DOCUMENT:
────────────────────

ANGE DU ROCK N°46 : FRANK ZAPPA
- Patrice Villatte
- 12 mai 2023
- 7 min de lecture
Dernière mise à jour : 2 oct. 2023

La publicité indiquait : « Visitez la plus célèbre colline d’Hollywood pour tout connaître des secrets du célèbre Laurel Canyon Boulevard, le boulevard des vedettes ! Rendez-vous face à l’hôtel Château Marmont sur Sunset Boulevard. »
All Aboard ! Et nous voici embarqués sur le petit train touristique, en réalité un tracteur tirant trois wagonnets, pour visiter Laurel Canyon, Los Angeles, Californie. C’est Jonathan Wilson qui conduit et fait la visite. Étonnant que ce brillant musicien, dernier compagnon de lutte de Roger Waters, responsable de plusieurs albums indispensables dont Rare Birds, prix Chatterbox 2018, en soit réduit à faire le gentil animateur pour nostalgiques des sixties. Peut-être est-ce simplement pour le plaisir de présenter ce quartier qu’il a habité et tenté de revitaliser en organisant des jam sessions comme au bon vieux temps du Peace & Love fleuri ? Ou peut-être de façon plus prosaïque est-ce pour le pognon ? Allez savoir !

────────────────────

LIGNES BRUTES:
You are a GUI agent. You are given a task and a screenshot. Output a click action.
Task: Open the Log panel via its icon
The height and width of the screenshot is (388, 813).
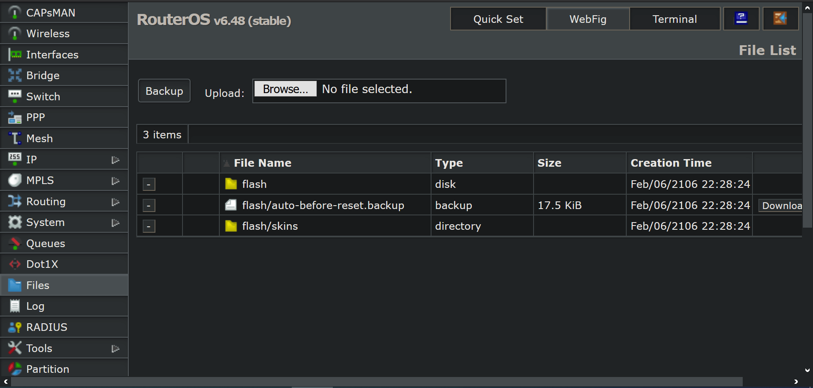[x=14, y=305]
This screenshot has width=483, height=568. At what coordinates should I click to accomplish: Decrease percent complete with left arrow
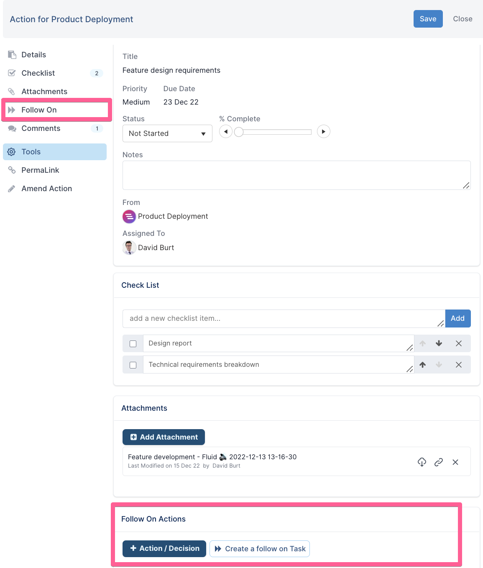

────────────────────

CONSIGNE A: Dans le document, qui conduit le petit train touristique et assure la visite de Laurel Canyon ?
CONSIGNE B: Recopiez tel quel le passage du document qui va de « All Aboard ! » jusqu'à « Allez savoir ! ».
Appuyez-vous uniquement sur le document.

RÉPONSE A: Jonathan Wilson.

RÉPONSE B:
All Aboard ! Et nous voici embarqués sur le petit train touristique, en réalité un tracteur tirant trois wagonnets, pour visiter Laurel Canyon, Los Angeles, Californie. C’est Jonathan Wilson qui conduit et fait la visite. Étonnant que ce brillant musicien, dernier compagnon de lutte de Roger Waters, responsable de plusieurs albums indispensables dont Rare Birds, prix Chatterbox 2018, en soit réduit à faire le gentil animateur pour nostalgiques des sixties. Peut-être est-ce simplement pour le plaisir de présenter ce quartier qu’il a habité et tenté de revitaliser en organisant des jam sessions comme au bon vieux temps du Peace & Love fleuri ? Ou peut-être de façon plus prosaïque est-ce pour le pognon ? Allez savoir !